Gabel observes that underestimating savings that can come from cost-control initiatives in Medicare and throughout the health system could undermine efforts to pass health reform legislation. "As Congress now works on its greatest push for health care reform in generations, the budget office needs to revise the methods it uses to make predictions about costs," he says.

Hospital Group Resists Improvement Targets for Stimulus Payments
In late August, the Federation of American Hospitals sent a letter asking federal officials to drop proposals that would require providers to meet quality improvement targets to qualify for federal incentive payments related to electronic health records.

Under the economic stimulus package, hospitals and physicians demonstrating "meaningful use" of electronic health records will qualify for Medicare and Medicaid incentive payments.

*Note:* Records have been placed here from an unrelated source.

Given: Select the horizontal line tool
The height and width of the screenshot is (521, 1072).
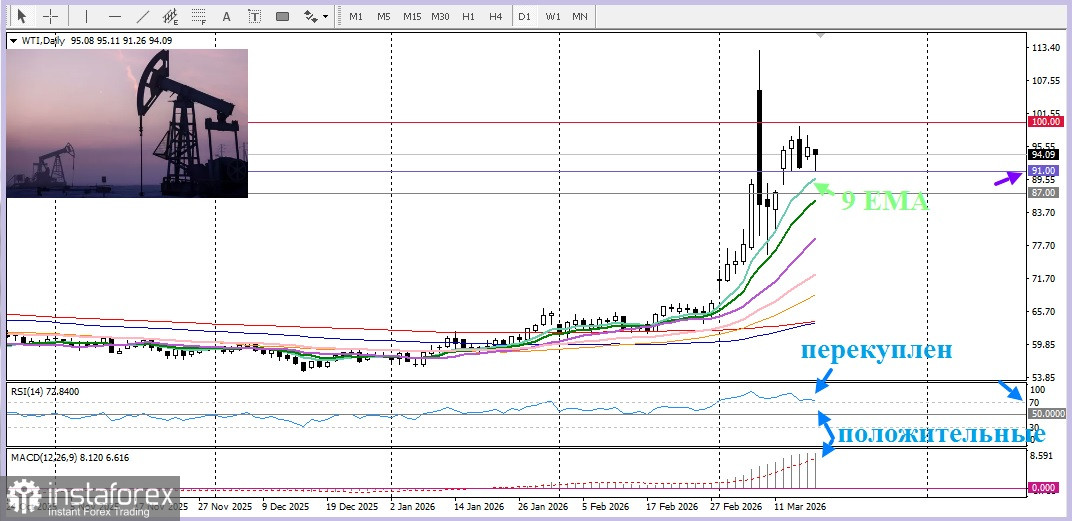Looking at the screenshot, I should click(x=115, y=16).
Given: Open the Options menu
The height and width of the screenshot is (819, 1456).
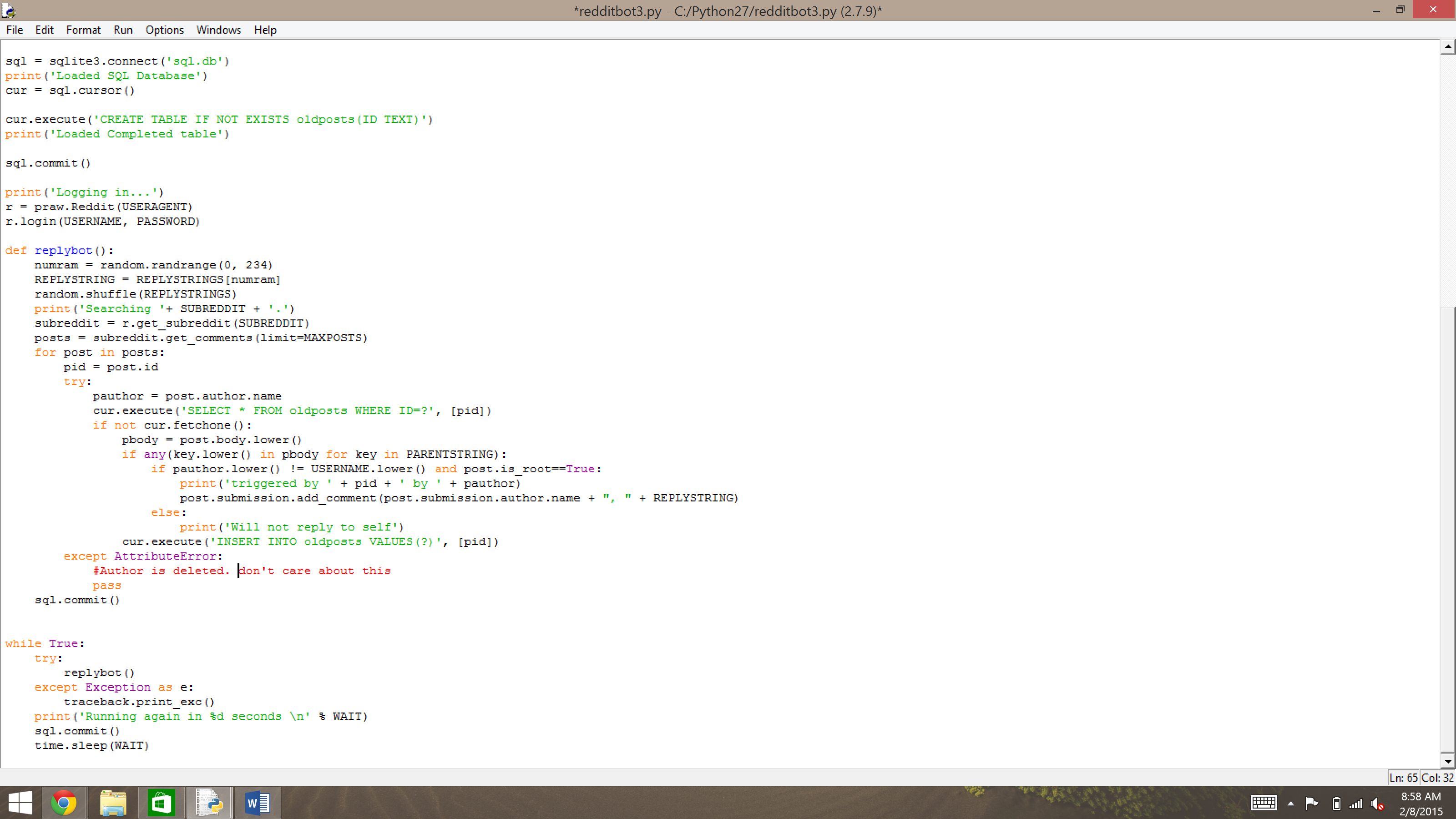Looking at the screenshot, I should [x=164, y=30].
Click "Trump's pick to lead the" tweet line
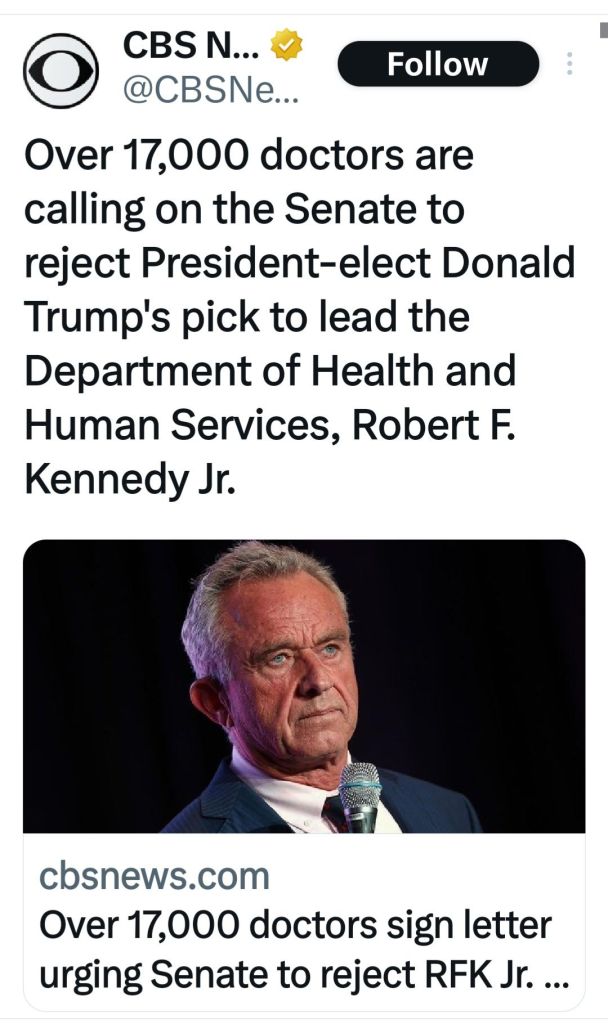This screenshot has width=608, height=1024. [x=246, y=318]
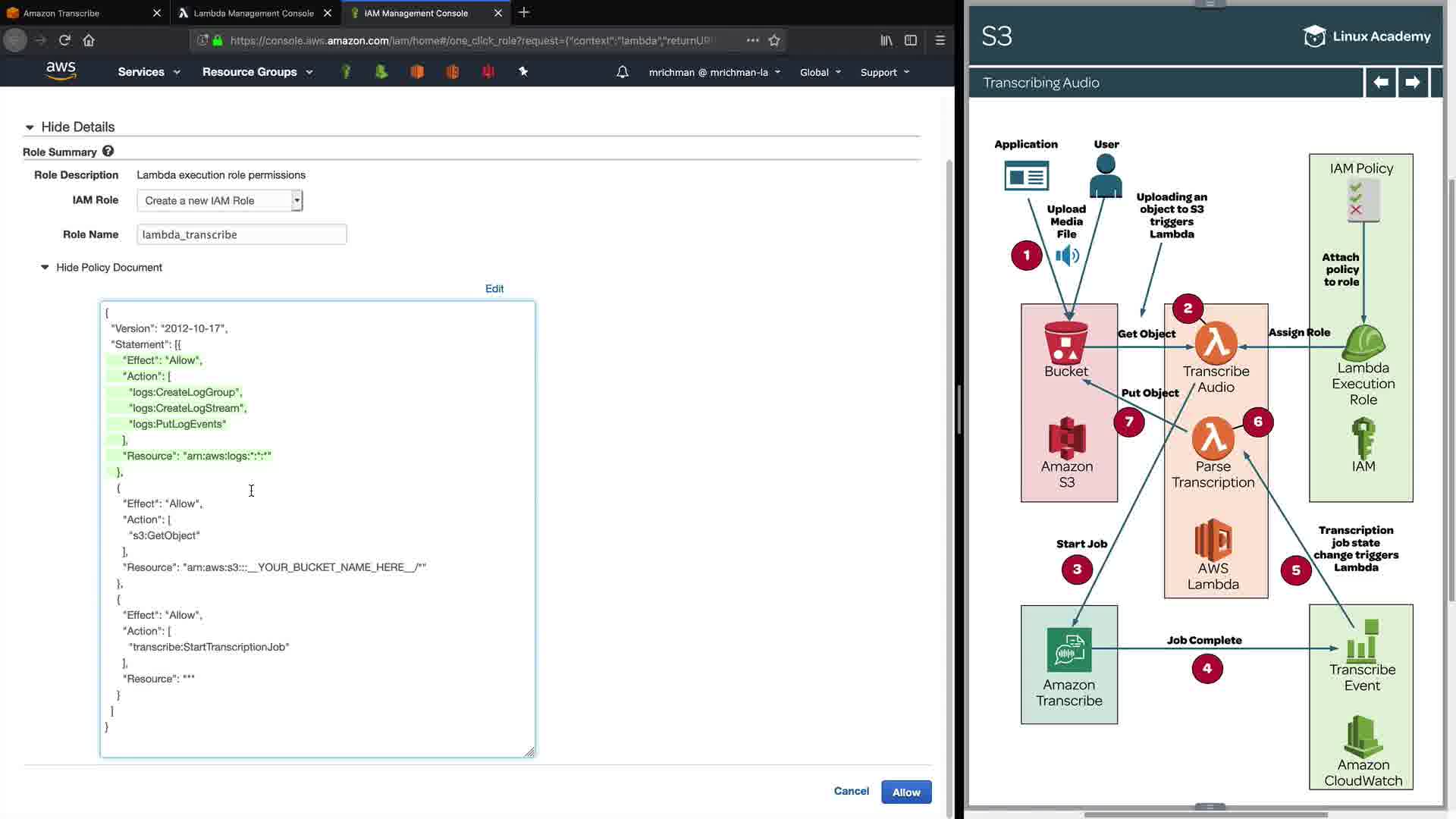Collapse the Hide Policy Document triangle
The width and height of the screenshot is (1456, 819).
(x=45, y=267)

While the rules for "meaningful use" are still being debated, the Health IT Policy Committee recently recommended that provider payments be linked to fulfillment of certain quality improvement targets.

The Federation of American Hospitals, a trade association for for-profit hospitals, argues that this recommendation goes beyond the scope of the stimulus legislation. The group maintains that the law requires providers to report quality measures—not to meet certain targets. In addition, the group warns that tying incentive payments to outcome measures could hinder health IT adoption.

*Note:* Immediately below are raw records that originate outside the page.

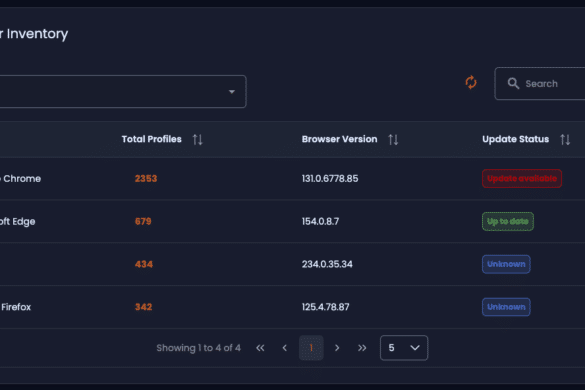Click the orange refresh icon
The width and height of the screenshot is (585, 390).
click(471, 82)
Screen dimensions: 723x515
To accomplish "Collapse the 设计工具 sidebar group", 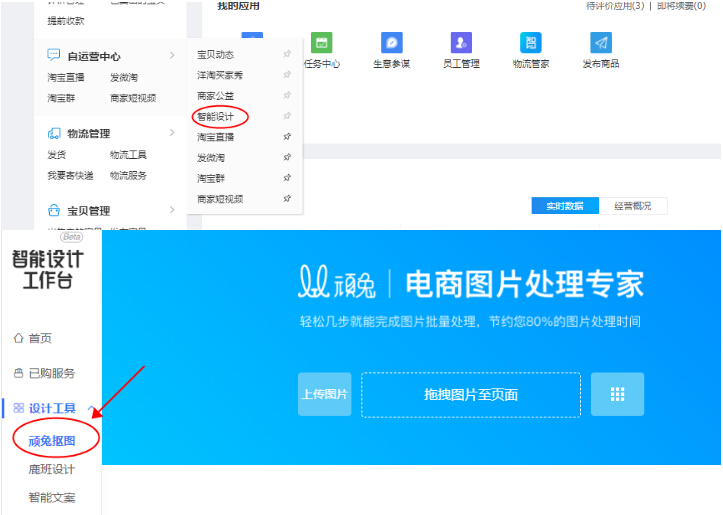I will [93, 408].
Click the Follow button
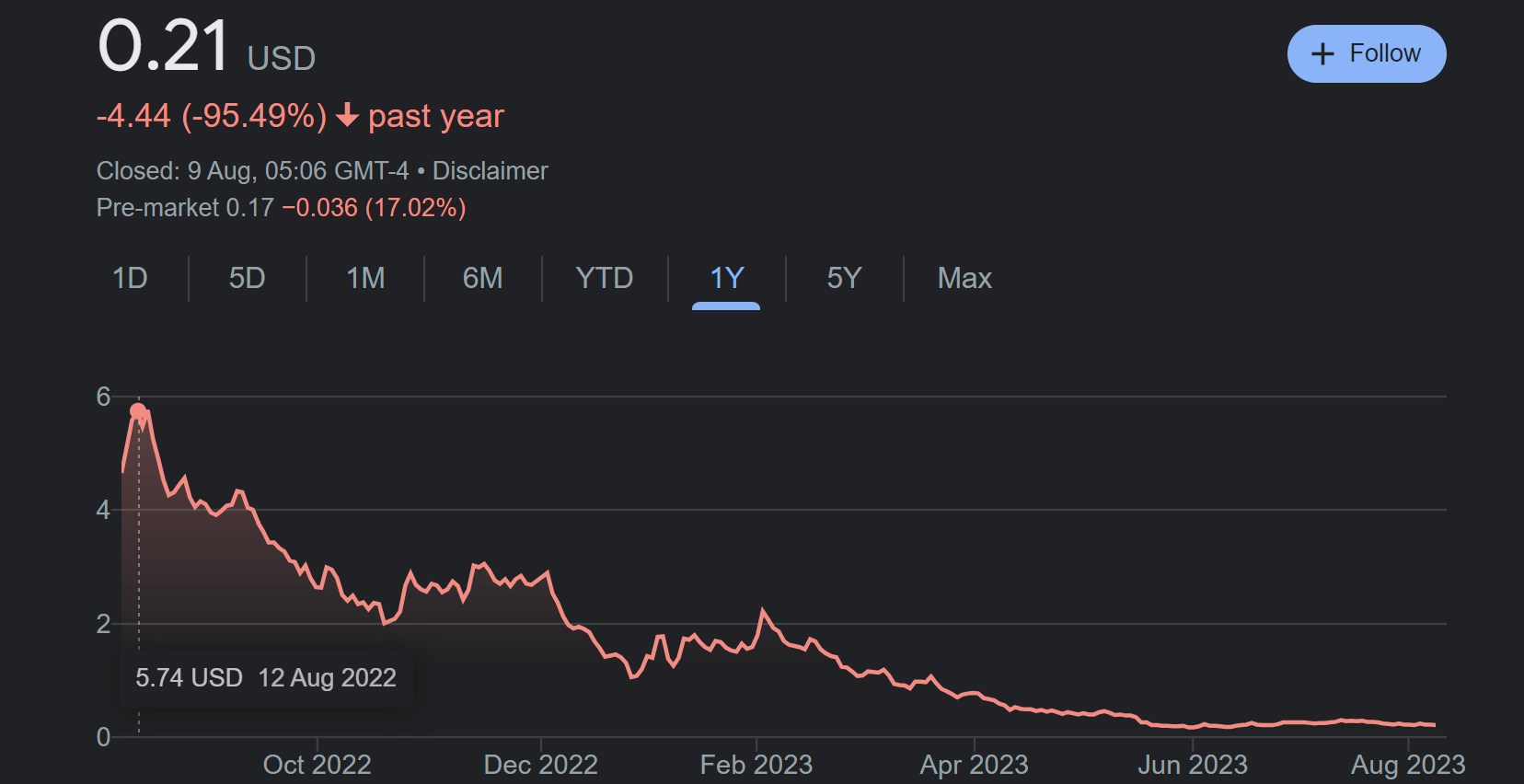Screen dimensions: 1524x784 click(1366, 53)
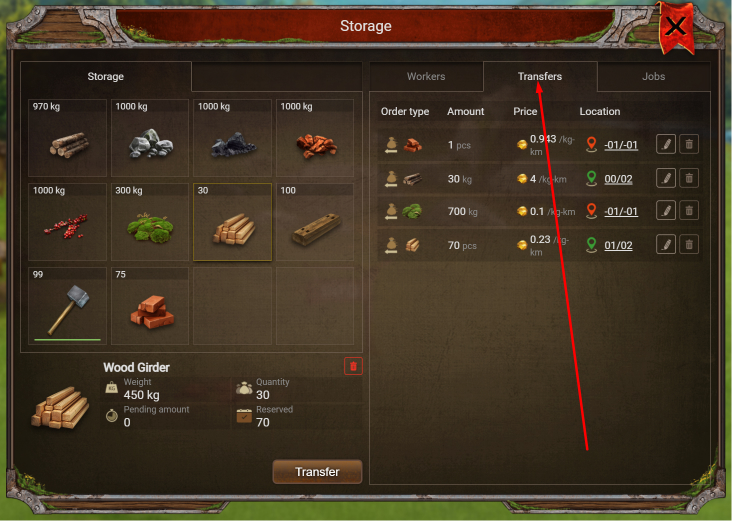This screenshot has width=732, height=521.
Task: Switch to the Jobs tab
Action: 654,77
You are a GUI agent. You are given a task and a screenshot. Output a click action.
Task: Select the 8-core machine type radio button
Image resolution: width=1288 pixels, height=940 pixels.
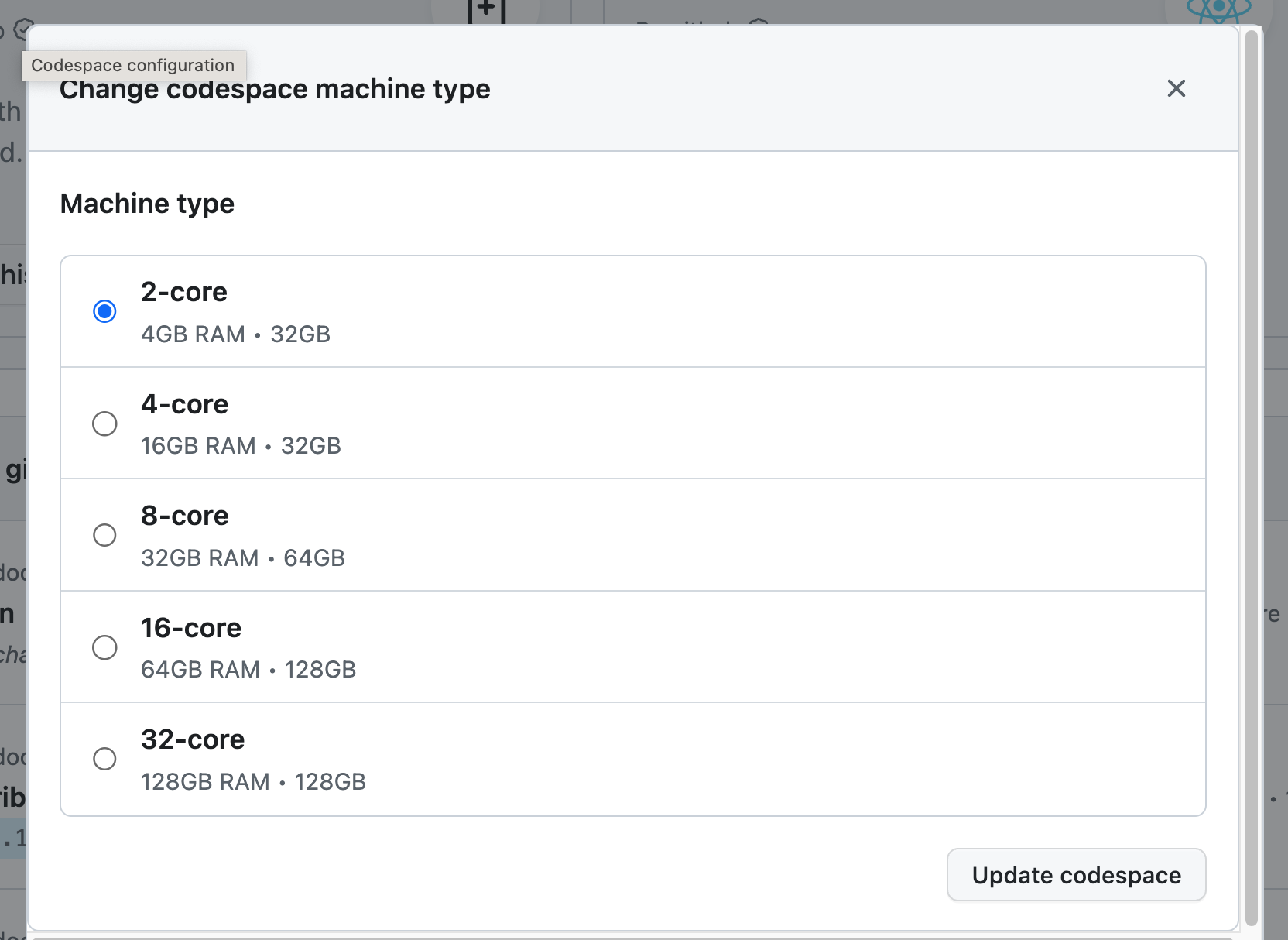click(x=104, y=535)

Leaving Hospital Against Medical Advice Contributes to Readmissions, Study Finds
The number of hospital stays that ended with patients leaving against medical advice increased 39 percent between 1997 and 2007, according to a study by the Agency for Healthcare Research and Quality published in August. Patients choosing to be discharged against medical advice had higher rates of adverse health outcomes and substantially higher readmission rates than those who followed medical advice.

The study, which draws on data from the Healthcare Cost and Utilization Project 2007 Nationwide Inpatient Sample, found that nearly half of patients leaving the hospital against medical advice in 2007 were Medicaid beneficiaries or the uninsured. Hospital stays in which the patient left against medical advice were 1.6 times more common among men than among women, and 2.7 times more common among patients living in the poorest communities than in the wealthiest communities.

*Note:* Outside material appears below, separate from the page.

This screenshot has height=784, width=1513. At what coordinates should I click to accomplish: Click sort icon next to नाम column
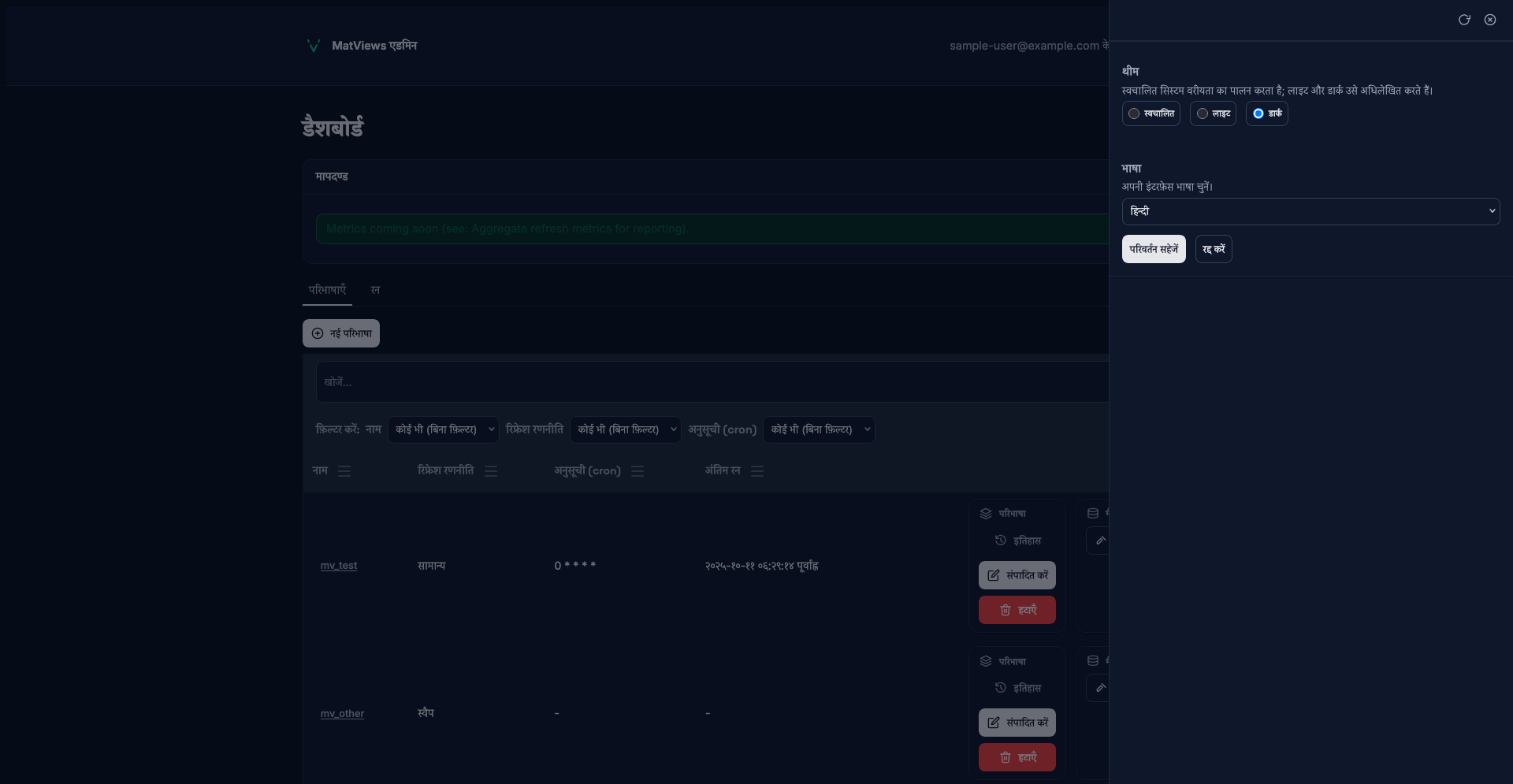click(344, 471)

Understanding the reasons why patients leave the hospital—such as behavioral problems, fear of incurring high costs, or family or work responsibilities—can help hospital providers to design strategies that promote patient adherence to medical advice. These, in turn, could help avoid adverse outcomes and readmissions, the study concludes.

Premier P4P Demo Reduced Infections, Mortality Rates
Results from the fourth year of the nation's largest value-based purchasing demonstration program suggest that the program has helped prevent infections in pneumonia patients and cut death rates in heart attack patients. Members of Congress have looked to the demonstration as a model to control health care spending and improve the quality of care.

Between 2003 and 2007, hospitals participating in the Centers for Medicare and Medicaid Services/Premier Hospital Quality Incentive Demonstration were evaluated on their performance on 30 measures of the quality of care. Over the four-year period, improvements in the quality of care at participating hospitals saved the lives of an estimated 4,700 heart attack patients. In addition, 92.6 percent of patients with pneumonia received recommended treatments, such as antibiotics, to prevent infection transmission, an increase from 69.3 percent of patients in 2003.

CMS will award more than $12 million in bonus payments to 225 top-performing hospitals in the program. Three poor performers will be penalized.